One of the chief mediators to the agreement, Henry Kissinger, US Secretary of State, frequently used the term "constructive ambiguity" during the negotiations, to explain his negotiating strategy as well as the key purpose of the 6-Point Agreement. Provision B of the agreement contained an ambiguity that created an incentive for Israeli negotiators to engage in further talks leading to Israel's compliance with SC Resolution 340 and ensured that talks continue and arrive at a solution that would save the face of one of the two parties. This result could not have been achieved by a quick jump or a fiat.

Provision B says: "Both sides agree that discussions between them will begin immediately to settle the question of the return to the October 22 positions in the framework of agreement on the disengagement and separation of forces under the auspices of the UN." This provided for a syntactical ambiguity that allowed Egyptian and Israeli negotiators to interpret their accord in diametrically opposite ways. Egyptian negotiators interpreted this provision as a clear demand that Israel withdraw its armed force in accordance with United Nations Security Council Resolution 340, linking "return to the October 22 positions" and "under the auspices of the UN". By contrast, Israeli negotiators interpreted the provision as calling on the parties to negotiate a "separation of forces" agreement without any specific request to return to the October 22 lines, by linking "discussions... to settle the question" and "under the auspices of the UN".

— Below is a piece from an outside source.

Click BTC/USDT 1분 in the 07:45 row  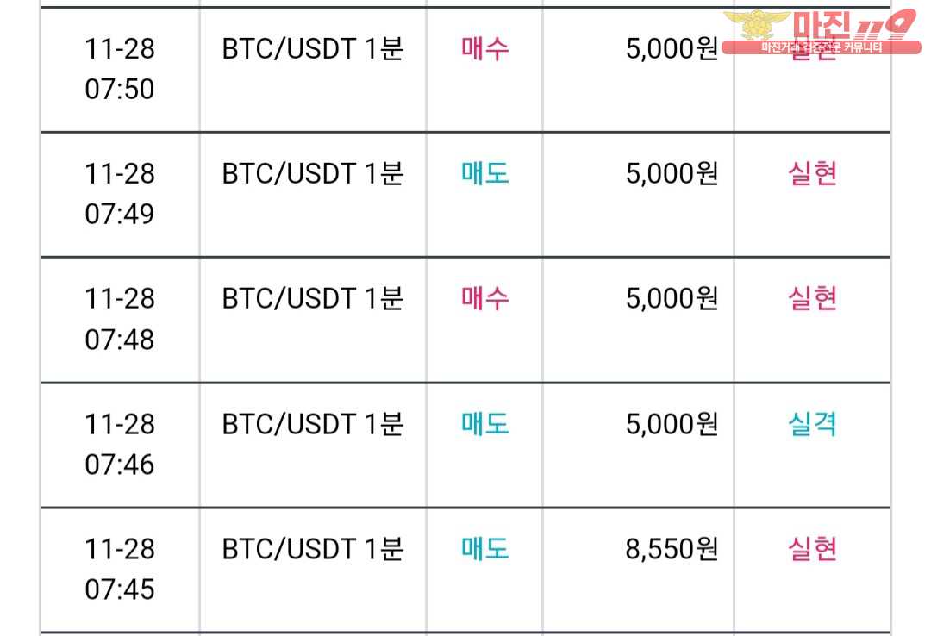pyautogui.click(x=313, y=549)
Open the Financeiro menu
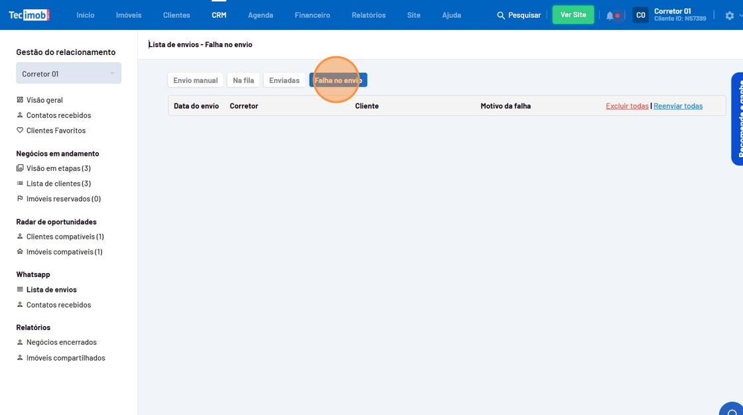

===Syrian–Israeli peace negotiations===
In the course of the Syrian–Israeli peace negotiations, the call for a "comprehensive, just, and lasting peace" was replaced by the formula of "full peace for full withdrawal" in May 1993. The former requirement tended to link the Syrian–Israeli talks to the Palestinian and other negotiating tracks, whereas the latter formula of "full peace for full withdrawal" tended to sever such links and ties in favor of a separate settlement that "stands on its two feet", as the Israelis put it. This short-lived "constructive ambiguity" may have witnessed a face-saving attempt by Syrian President Hafez al-Assad to maintain coordination among the different Arab-Israeli negotiating tracks while offering Israel a full contractual peace in return for the Golan Heights. The revelation of the Oslo Accords between Israel and the PLO in the summer of 1993 effectively ended this ambiguity, whereas the subsequent Israel–Jordan peace treaty of October 1994 rendered it irrelevant. Syria's neighbors, for their part, no longer sought "comprehensive peace".

===Sinn Féin===
Sinn Féin is a political party in Northern Ireland that was often affiliated with terrorism while pursuing Irish unity. US Northern Ireland Special Envoy Mitchell Reiss has pointed out its cynical use of constructive ambiguity, when in the 1990s, Sinn Féin adopted a strategy labeled as "TUAS". Within the policy document, this acronym meant "Tactical Use of Armed Struggle"; however, the same acronym was publicly translated to mean "Totally Unarmed Strategy."

== Constructive ambiguities in international trade law ==
Some recent bilateral trade agreements such as the Australia-United States Free Trade Agreement (AUSFTA) and Republic of Korea-United States Free Trade Agreement (KORUSFTA)have produced final texts after contentious and largely unresolved negotiations about whether, for example, pharmaceutical innovation (a constructive ambiguity) should be 'valued' (also a constructive ambiguity) through the operation of nominally competitive markets (requiring strong anti-trust law to be effective) (the United States position) or through expert evidence-based assessment of objectively demonstrated cost-effectiveness (the Australian and Korean positions).

Concern has been expressed in the academic literature that the inclusion of non-violation nullification of benefits (NVNB)provisions in such bilateral trade agreements could encourage ongoing lobbying by multinational corporations of domestic policy makers to pass legislation rewarding their version of the trade deal mentioned constructive ambiguity of innovation (see Annex 2C.1 of the AUSFTA) causing issues for democratic sovereignty over domestic policy.